Within your group, work together to determine how fragment number varies across different fragment size selections. What pattern do you see and why might this be important?

As a class, what do you notice about the number of fragments sampled based on the restriction enzymes and the fragment size windows used? What aspect of the restriction enzyme appears to impact fragment number?

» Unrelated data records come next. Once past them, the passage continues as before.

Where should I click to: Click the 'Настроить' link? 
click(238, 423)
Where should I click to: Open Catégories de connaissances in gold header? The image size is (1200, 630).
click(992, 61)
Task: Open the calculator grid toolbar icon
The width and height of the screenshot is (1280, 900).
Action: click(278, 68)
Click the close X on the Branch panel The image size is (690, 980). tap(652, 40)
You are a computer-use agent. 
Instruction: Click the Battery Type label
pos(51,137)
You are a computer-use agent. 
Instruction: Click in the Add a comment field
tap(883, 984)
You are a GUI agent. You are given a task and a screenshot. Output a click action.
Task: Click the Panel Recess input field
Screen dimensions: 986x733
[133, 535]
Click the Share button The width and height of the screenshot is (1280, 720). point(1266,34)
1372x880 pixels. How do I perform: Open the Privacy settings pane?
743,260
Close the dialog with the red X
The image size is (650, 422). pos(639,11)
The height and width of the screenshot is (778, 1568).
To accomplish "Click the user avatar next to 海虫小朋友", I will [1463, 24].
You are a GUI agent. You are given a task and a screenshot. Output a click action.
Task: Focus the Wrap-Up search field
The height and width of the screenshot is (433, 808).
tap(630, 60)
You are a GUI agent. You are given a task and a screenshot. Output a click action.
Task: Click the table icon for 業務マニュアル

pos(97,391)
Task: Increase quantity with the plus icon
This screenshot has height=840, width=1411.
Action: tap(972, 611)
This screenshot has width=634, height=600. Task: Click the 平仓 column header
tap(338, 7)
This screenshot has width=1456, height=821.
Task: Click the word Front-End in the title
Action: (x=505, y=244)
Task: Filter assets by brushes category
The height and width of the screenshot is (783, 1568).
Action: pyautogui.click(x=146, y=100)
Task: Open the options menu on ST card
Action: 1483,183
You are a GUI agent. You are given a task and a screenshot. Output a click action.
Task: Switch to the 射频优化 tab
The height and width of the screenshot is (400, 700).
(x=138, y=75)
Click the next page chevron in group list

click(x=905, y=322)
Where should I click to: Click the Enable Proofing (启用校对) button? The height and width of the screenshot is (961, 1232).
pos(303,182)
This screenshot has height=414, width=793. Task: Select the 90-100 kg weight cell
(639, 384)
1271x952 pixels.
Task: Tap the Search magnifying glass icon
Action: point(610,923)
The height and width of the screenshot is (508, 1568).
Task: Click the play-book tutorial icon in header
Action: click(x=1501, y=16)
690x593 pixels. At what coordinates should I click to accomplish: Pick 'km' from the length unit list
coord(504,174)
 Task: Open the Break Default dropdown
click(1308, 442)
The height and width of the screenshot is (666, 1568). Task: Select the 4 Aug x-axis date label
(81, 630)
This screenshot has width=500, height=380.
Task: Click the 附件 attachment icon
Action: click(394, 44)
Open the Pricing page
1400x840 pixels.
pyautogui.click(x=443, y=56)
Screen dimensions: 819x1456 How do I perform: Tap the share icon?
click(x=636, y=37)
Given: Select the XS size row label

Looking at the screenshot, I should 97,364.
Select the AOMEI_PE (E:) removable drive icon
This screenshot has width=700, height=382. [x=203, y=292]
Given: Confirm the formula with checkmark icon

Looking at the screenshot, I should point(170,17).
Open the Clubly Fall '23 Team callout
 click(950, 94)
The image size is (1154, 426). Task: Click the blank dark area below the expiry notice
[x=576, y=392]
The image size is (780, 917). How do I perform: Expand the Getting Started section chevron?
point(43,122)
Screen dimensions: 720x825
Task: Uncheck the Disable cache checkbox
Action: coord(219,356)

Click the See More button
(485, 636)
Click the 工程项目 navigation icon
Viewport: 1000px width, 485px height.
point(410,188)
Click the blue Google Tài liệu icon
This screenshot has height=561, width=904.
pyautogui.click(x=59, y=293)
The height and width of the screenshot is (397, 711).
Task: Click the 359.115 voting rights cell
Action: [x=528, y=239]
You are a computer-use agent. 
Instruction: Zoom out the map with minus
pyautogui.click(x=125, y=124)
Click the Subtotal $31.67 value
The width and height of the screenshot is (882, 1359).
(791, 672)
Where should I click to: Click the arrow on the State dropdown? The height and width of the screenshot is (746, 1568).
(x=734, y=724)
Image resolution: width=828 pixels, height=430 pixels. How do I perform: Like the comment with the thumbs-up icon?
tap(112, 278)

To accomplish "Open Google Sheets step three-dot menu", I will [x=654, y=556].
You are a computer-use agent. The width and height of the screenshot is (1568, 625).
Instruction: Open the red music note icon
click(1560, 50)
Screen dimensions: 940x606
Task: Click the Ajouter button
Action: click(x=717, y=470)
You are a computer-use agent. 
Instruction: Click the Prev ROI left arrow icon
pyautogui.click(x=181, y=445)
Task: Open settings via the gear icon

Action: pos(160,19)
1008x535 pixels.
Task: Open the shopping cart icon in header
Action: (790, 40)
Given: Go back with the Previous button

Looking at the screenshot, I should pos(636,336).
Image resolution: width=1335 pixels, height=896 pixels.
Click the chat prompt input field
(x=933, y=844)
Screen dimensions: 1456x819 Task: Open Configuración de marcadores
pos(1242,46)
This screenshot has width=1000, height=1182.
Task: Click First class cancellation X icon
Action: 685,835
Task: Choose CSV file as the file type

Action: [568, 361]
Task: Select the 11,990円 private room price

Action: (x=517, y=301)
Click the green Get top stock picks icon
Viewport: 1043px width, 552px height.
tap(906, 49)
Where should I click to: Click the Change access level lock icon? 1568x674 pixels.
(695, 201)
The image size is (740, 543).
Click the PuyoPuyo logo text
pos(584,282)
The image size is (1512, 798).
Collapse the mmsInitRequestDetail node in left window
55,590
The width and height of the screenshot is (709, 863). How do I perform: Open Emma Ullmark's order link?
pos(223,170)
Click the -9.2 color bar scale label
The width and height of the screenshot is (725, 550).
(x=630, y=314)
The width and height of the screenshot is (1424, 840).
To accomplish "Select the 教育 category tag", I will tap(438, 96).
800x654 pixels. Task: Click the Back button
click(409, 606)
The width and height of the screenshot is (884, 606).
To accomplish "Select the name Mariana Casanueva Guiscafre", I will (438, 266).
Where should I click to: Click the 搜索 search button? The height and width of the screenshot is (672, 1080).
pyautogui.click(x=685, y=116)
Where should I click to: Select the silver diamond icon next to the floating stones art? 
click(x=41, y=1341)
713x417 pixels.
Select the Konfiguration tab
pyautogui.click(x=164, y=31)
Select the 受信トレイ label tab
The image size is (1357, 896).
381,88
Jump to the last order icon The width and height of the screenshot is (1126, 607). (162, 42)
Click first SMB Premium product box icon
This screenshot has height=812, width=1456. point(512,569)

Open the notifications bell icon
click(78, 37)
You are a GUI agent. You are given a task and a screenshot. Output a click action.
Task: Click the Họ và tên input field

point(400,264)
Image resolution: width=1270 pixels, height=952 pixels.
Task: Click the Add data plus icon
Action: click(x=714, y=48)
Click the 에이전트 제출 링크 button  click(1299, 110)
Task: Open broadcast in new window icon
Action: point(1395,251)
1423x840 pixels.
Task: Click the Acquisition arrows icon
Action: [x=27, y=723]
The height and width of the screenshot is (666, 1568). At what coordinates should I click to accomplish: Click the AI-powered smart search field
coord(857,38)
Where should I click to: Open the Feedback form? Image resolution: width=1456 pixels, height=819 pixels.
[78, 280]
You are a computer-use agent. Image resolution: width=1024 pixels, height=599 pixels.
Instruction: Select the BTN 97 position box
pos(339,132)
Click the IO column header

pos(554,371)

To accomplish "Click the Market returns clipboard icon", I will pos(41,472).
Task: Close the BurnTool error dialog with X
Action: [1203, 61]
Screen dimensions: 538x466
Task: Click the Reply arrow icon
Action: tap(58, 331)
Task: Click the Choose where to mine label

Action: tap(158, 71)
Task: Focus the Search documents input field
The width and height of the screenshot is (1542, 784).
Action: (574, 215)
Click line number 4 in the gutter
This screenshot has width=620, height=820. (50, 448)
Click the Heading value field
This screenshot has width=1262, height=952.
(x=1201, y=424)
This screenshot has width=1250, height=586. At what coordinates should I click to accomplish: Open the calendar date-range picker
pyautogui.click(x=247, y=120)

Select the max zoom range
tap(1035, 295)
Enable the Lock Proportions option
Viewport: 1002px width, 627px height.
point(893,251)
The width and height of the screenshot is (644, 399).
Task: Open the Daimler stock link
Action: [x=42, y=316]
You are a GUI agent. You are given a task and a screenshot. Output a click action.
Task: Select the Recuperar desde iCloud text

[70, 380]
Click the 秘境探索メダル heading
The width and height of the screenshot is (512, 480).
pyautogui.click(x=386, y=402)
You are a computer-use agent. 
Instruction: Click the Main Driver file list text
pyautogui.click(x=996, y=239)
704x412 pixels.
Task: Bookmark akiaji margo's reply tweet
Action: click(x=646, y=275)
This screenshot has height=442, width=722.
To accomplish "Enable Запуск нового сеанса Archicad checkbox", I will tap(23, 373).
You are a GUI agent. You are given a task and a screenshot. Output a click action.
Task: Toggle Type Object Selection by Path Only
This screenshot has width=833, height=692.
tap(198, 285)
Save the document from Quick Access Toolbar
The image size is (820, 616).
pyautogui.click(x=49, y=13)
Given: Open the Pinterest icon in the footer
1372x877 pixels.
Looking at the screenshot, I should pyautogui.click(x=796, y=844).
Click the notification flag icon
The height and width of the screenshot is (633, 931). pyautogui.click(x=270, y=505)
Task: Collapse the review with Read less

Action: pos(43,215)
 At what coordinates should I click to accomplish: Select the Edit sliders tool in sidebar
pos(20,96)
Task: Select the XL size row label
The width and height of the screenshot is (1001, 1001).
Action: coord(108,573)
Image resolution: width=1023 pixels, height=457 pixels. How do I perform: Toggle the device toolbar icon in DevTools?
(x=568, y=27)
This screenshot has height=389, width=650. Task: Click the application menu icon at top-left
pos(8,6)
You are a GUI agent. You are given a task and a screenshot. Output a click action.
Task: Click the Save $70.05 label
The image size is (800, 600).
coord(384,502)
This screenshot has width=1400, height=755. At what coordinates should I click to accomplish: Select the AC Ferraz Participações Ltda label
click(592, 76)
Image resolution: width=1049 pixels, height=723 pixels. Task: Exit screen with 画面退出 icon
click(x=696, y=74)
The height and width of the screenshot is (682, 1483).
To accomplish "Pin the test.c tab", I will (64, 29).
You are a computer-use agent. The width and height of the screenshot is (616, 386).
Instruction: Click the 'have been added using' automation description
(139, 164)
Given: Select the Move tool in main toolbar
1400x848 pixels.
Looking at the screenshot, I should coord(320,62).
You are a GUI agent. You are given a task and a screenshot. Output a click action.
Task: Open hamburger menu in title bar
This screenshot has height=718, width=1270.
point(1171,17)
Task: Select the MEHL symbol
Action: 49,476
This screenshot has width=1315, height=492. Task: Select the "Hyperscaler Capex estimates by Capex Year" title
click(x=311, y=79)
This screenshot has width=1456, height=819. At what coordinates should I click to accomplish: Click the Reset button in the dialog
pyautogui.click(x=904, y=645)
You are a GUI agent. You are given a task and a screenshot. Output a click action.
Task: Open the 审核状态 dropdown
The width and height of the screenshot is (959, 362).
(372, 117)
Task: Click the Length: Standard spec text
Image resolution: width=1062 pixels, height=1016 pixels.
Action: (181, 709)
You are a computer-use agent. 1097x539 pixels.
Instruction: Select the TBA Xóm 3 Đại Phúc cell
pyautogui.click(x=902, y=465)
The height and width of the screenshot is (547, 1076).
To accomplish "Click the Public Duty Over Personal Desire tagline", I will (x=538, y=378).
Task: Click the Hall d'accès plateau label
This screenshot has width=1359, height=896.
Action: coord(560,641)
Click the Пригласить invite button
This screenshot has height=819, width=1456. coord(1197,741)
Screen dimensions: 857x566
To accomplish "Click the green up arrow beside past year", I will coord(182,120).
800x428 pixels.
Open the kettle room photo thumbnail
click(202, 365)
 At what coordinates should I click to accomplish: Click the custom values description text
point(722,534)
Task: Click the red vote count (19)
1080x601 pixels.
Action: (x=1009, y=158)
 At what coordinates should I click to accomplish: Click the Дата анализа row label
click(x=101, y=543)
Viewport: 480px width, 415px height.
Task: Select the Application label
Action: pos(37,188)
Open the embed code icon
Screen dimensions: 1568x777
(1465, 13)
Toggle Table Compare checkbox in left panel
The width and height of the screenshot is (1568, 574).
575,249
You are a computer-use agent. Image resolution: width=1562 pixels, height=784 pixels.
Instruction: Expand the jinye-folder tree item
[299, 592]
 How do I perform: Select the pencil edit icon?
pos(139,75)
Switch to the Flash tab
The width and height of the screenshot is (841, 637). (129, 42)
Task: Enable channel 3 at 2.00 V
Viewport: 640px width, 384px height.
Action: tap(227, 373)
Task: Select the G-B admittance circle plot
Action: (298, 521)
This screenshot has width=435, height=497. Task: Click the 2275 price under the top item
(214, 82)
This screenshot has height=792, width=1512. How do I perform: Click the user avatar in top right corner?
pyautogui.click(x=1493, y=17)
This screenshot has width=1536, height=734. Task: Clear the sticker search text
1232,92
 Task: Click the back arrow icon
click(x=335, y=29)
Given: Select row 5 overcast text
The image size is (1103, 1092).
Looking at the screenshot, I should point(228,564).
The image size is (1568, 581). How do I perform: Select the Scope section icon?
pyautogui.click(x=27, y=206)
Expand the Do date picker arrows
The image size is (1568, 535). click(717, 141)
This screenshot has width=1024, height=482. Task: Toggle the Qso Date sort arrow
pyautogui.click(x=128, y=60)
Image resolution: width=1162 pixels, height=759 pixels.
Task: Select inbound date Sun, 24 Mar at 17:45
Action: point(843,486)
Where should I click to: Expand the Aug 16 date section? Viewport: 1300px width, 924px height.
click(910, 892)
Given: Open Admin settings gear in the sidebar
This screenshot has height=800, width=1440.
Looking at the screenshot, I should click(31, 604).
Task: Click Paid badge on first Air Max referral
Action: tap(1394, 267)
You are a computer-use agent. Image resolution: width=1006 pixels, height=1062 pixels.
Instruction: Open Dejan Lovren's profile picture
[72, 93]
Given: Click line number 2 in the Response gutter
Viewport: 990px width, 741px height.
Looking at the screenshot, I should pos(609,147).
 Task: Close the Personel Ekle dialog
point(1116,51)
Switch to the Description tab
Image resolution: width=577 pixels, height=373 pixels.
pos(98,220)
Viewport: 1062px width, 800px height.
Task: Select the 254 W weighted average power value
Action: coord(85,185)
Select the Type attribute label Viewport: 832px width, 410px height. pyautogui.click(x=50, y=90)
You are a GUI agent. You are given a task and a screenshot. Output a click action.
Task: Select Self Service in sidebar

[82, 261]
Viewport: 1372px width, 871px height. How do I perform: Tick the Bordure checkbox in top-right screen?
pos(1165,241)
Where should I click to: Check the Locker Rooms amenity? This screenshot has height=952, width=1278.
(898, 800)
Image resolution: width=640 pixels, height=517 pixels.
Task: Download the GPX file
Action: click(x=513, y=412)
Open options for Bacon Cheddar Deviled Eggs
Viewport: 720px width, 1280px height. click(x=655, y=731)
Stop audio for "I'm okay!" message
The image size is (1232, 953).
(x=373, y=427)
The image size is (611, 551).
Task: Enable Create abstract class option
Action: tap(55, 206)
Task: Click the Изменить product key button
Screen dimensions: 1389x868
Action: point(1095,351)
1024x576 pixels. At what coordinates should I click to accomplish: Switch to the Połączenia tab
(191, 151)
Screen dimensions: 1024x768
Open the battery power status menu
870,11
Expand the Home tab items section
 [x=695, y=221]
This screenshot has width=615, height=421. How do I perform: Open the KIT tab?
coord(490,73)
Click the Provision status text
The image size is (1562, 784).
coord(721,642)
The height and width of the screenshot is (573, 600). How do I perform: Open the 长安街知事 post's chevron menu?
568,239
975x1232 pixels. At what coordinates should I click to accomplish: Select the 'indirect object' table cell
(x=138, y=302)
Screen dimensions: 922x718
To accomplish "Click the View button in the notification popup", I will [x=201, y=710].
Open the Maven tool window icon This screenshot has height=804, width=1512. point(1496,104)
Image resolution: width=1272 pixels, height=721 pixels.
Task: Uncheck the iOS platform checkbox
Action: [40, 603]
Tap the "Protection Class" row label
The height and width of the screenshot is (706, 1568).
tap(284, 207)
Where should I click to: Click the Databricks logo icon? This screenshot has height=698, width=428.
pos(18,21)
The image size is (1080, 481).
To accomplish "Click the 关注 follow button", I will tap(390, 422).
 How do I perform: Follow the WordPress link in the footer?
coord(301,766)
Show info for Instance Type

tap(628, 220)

Based on your research interests, think of an interesting question (or questions) you might want to ask and how genome-wide data could be useful. Assuming you are restricted to using RAD-seq only, what experimental design considerations must you consider to answer your research question?